Author + information
- Ashrith Guha, MD, MPH∗ ( and )
- Jerry Estep, MD
- ↵∗Houston Methodist DeBakey Heart & Vascular Center, Houston Methodist Hospital, 6550 Fannin, Smith Tower, Suite 1901, Houston, Texas 77030
We read with interest the paper by Burkoff et al. (1) proposing mechanical assist solution for heart failure with preserved ejection fraction (HFpEF). Treatment of HFpEF is particularly difficult due to multiple cardiac and extra cardiac influences on symptomatology and disease process (2). The multifaceted nature of this problem also makes patient selection for mechanical assist devices challenging. Although there have been proposals to classify HFpEF into different phenotypes for targeted therapy, a mechanical solution is very attractive as it will address the central hemodynamic abnormality of left atrial hypertension and dysfunction which in turn may reduce pulmonary hypertension, autonomic dysfunction, and impaired ventriculo-arterial uncoupling seen in HFpEF (2).
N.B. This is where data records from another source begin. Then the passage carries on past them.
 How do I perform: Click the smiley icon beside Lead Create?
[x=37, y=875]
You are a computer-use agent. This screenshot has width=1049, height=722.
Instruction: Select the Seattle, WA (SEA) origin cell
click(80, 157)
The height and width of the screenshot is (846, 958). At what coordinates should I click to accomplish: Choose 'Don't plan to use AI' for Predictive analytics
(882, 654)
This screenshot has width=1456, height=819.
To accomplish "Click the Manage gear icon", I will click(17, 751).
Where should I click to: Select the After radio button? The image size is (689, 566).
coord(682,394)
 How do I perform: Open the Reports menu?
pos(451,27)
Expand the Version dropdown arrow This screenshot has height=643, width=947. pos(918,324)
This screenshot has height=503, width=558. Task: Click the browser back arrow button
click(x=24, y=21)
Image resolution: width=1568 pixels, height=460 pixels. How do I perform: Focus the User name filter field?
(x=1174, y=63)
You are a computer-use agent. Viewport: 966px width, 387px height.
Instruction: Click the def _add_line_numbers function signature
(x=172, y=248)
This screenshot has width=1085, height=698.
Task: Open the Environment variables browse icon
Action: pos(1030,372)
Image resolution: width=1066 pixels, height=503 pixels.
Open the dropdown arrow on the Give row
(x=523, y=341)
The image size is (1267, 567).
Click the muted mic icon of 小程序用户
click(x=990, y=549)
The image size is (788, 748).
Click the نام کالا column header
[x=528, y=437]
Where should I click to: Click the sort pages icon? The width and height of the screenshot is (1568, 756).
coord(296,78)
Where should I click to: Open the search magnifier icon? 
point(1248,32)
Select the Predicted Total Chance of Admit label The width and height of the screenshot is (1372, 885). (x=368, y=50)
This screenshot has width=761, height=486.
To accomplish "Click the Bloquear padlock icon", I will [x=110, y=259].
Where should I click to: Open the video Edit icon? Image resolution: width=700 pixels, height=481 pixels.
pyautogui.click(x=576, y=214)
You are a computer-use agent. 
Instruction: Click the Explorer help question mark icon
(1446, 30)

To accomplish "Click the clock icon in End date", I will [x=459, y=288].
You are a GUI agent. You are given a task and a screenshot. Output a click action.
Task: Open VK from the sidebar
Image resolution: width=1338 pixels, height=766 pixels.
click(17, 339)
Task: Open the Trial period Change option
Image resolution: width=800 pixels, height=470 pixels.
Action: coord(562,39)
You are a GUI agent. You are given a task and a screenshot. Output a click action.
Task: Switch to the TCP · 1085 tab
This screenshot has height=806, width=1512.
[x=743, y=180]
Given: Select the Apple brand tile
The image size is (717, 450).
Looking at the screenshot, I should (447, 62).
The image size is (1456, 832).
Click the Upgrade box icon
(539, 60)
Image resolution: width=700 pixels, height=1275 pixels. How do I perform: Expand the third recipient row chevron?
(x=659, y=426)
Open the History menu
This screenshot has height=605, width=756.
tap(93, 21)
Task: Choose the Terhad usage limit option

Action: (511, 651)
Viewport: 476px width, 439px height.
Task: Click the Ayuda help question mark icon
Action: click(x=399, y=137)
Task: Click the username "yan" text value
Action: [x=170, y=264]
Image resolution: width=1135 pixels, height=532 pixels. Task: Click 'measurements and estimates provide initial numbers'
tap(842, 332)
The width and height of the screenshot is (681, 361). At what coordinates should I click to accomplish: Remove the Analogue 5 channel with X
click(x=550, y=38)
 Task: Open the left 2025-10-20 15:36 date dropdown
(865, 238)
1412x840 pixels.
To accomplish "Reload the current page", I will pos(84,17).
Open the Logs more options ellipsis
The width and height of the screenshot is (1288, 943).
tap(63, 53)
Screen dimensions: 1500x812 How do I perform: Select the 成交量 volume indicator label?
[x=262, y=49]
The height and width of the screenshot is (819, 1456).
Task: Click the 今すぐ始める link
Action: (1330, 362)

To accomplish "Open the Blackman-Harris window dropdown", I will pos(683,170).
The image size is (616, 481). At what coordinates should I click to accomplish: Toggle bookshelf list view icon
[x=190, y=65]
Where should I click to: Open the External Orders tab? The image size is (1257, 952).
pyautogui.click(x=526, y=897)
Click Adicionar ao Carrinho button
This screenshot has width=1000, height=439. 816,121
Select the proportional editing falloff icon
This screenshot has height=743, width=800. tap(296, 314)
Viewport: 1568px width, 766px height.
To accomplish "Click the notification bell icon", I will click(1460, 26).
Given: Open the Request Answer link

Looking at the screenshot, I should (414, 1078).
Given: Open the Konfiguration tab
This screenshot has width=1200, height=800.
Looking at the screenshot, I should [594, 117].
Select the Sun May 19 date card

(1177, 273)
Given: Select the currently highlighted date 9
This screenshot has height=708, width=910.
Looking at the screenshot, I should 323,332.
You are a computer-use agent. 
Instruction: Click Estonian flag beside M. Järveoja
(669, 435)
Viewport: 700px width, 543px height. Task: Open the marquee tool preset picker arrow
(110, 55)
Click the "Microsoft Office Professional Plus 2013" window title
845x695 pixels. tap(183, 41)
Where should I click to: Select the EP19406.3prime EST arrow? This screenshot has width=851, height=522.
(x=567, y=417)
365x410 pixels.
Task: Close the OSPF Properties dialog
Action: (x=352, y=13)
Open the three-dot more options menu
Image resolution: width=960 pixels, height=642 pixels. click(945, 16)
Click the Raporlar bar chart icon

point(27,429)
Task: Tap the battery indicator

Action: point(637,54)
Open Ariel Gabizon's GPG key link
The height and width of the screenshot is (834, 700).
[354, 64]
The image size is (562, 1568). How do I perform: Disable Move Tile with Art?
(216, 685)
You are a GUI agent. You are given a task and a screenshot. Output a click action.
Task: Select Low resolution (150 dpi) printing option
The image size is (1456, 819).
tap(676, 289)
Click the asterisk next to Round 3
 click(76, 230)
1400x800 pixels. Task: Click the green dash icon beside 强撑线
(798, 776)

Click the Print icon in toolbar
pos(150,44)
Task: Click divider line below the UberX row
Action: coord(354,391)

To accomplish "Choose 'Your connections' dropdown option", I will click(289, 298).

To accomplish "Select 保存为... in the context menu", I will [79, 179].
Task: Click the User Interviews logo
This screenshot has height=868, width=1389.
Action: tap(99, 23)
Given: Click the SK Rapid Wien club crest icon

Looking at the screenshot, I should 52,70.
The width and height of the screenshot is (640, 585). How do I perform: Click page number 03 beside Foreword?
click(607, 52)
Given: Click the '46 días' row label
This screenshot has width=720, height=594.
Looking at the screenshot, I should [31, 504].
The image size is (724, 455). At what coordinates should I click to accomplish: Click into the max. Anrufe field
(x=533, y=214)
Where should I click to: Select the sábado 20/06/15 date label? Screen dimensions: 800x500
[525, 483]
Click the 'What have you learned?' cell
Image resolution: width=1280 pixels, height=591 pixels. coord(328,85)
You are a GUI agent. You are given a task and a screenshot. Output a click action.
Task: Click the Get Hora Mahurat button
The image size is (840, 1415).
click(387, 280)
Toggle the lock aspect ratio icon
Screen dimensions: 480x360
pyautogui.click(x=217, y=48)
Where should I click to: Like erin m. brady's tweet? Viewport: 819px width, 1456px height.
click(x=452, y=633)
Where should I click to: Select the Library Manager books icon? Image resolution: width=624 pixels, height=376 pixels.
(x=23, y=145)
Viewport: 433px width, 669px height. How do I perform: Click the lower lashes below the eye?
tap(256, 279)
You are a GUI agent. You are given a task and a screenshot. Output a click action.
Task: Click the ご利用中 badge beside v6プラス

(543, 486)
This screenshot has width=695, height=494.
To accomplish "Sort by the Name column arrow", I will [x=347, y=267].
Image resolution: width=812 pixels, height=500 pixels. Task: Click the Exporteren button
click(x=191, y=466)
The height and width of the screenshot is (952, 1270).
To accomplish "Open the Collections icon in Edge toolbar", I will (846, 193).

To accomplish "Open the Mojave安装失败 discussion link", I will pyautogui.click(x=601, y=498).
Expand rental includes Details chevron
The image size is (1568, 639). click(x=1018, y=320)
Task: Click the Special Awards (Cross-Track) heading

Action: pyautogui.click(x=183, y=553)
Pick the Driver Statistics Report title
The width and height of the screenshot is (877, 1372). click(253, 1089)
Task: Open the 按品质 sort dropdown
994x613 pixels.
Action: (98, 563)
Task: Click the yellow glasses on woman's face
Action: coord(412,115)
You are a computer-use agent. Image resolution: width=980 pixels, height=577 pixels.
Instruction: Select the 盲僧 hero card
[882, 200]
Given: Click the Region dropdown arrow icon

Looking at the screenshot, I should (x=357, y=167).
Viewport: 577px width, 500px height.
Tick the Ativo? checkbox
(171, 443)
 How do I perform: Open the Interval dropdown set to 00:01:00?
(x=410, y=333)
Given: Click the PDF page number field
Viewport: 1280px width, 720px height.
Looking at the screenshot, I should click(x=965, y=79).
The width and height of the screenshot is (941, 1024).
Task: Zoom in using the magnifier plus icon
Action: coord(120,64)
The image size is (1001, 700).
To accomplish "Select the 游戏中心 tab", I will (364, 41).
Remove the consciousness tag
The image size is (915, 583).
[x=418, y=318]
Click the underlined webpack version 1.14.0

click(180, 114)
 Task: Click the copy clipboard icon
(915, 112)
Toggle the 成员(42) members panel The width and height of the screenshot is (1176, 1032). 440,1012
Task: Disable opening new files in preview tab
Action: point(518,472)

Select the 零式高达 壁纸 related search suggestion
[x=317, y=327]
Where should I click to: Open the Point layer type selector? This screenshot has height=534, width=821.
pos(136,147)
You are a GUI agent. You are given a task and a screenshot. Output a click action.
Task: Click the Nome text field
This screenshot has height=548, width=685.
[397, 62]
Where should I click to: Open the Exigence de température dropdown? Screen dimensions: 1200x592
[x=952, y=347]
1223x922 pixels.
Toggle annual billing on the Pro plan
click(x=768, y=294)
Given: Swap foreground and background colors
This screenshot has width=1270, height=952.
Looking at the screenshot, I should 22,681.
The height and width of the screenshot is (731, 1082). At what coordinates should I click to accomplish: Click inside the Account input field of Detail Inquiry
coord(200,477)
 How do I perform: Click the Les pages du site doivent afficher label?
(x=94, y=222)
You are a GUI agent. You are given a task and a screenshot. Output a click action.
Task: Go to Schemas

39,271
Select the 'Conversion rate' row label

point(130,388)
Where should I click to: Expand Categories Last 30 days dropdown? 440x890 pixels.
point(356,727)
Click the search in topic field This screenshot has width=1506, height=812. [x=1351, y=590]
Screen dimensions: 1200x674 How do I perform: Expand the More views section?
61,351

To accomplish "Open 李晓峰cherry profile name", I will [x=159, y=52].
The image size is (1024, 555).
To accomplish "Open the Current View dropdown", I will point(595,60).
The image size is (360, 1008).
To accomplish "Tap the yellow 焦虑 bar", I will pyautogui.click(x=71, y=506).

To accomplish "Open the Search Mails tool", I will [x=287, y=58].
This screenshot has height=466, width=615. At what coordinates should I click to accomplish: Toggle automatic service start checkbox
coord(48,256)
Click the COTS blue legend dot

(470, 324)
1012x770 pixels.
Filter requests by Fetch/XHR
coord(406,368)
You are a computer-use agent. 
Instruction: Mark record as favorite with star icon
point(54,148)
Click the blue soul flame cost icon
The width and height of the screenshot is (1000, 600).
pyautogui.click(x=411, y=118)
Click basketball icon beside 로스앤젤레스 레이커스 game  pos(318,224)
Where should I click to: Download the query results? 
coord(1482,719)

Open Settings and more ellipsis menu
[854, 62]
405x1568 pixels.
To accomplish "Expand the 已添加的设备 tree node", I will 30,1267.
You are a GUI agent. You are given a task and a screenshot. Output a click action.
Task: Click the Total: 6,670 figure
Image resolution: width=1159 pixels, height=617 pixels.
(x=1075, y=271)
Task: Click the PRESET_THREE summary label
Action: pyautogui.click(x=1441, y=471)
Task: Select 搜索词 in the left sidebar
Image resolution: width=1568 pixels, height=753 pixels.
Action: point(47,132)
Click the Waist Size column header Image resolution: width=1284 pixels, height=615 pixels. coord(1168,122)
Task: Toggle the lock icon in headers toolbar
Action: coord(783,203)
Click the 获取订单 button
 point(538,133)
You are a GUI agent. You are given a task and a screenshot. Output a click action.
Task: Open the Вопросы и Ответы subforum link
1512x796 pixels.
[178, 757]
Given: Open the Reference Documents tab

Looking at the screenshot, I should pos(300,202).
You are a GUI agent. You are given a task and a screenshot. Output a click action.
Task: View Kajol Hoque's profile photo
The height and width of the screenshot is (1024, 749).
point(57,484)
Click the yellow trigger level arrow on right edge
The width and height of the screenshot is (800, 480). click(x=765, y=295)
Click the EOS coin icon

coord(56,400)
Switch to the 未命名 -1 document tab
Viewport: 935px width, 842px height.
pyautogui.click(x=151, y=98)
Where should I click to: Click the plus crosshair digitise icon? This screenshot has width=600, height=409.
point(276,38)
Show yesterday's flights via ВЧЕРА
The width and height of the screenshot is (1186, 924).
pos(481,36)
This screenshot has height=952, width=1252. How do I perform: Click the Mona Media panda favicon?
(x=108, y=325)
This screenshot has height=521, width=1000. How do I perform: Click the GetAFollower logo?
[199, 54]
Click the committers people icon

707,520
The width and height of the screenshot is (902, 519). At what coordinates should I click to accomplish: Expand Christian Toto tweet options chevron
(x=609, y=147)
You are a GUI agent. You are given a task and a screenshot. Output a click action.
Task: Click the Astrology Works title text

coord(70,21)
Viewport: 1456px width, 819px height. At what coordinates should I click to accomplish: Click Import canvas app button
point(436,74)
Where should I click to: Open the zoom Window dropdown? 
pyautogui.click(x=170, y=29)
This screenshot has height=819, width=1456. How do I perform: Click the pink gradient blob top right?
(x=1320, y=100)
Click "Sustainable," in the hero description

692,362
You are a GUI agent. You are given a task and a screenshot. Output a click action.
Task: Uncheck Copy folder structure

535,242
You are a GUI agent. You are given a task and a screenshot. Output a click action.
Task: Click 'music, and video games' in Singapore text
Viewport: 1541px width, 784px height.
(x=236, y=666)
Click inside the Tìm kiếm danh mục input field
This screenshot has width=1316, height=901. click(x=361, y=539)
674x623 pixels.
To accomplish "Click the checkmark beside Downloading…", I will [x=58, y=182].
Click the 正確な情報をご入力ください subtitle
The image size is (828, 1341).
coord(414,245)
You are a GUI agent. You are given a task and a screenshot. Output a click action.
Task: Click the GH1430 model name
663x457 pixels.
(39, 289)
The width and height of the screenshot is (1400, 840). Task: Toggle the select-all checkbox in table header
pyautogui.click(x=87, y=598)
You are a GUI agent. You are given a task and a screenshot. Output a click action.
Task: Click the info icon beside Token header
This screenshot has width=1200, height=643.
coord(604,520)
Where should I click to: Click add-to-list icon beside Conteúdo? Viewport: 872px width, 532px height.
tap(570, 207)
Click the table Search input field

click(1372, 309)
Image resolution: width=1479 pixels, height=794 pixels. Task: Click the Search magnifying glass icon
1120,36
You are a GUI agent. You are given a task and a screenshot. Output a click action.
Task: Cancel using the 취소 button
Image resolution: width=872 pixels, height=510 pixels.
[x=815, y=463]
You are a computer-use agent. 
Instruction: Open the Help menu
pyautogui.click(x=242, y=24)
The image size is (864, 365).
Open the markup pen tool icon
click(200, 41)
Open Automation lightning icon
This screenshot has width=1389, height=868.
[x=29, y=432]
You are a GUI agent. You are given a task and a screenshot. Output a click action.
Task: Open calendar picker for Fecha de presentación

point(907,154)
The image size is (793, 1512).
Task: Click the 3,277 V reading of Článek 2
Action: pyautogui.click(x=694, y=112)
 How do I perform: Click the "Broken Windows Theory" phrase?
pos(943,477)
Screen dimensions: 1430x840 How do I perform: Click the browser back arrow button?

In a simulated model of left atrial cannulation, the investigators describe a simulated left atrial model of unloading which assumes a constant end systolic pressure volume relationship in the left atrium. Whereas this is true for the left ventricle in HFpEF, it is not clear that unloaded left atrium would follow that paradigm. We know from patients with left ventricular assist devices that left atrial size improves with unloading; however, studies evaluating left atrial function after left ventricular assist device implantation are lacking. It is possible the atrium attains complete functional recovery like it does after mitral valve surgery and maze procedure for atrial fibrillation. Recovery of left atrial function will change the end systolic pressure volume relationship as it does with complete left ventricular recovery. This assumption is different from that made by the investigators. In our experience with temporary support with left atrial cannulation (TandemHeart, CardiacAssist, Inc., Pittsburgh, Pennsylvania), we have observed that smaller left atrial size leads to suction events and thrombotic complications in these patients. We believe return of native atrial function could contribute to these adverse events.
The investigators also propose INTERMACS (Interagency Registry for Mechanically Assisted Circulatory Support) − like classification for patients with HFpEF. The investigators acknowledge that it is difficult to correlate symptoms and functional status with hemodynamic compromise because of large contributions of extra cardiac manifestations such as anemia, obesity, sleep apnea, and chronic kidney disease to the symptomatology in HFpEF. Also, prognostication predominantly on the basis of functional status is not well established in common forms of HFpEF.
The addition of objective parameters could be considered while creating an INTERMACS-like classification for HFpEF. Two objective parameters that may improve risk stratification in this population are the degree of left atrial dysfunction and severity of pulmonary hypertension. Multiple studies in different cohorts of patients have found that left atrial emptying function and active booster function, but not commonly used left atrial volume index, were independent predictors of mortality and morbidity (3). Recently in a CMR-based study LA-EF was shown to be predictive of event free survival in patients with heart failure. We believe addition of left atrial parameters will aid in better selection of patients for such a pump as they act as valuable surrogates of the primary driver of hemodynamic abnormality and morbidity in HFpEF (4).
Secondly the presence of pulmonary hypertension has been shown to be consistently associated with worse prognosis in patients with HFpEF. Including pulmonary hypertension would help further risk stratify these patients and provide an objective measure which is not included in traditional risk stratification models of heart failure (5). Finally, we would like to congratulate the authors in providing this conceptual frame work and we hope application of these concepts translates into a clinical trial to address this vexing problem.
Please note: Dr. Estep is a consultant to Thoratec Corporation, and Maquet. Dr. Guha has reported that he has no relationships relevant to the contents of this paper to disclose.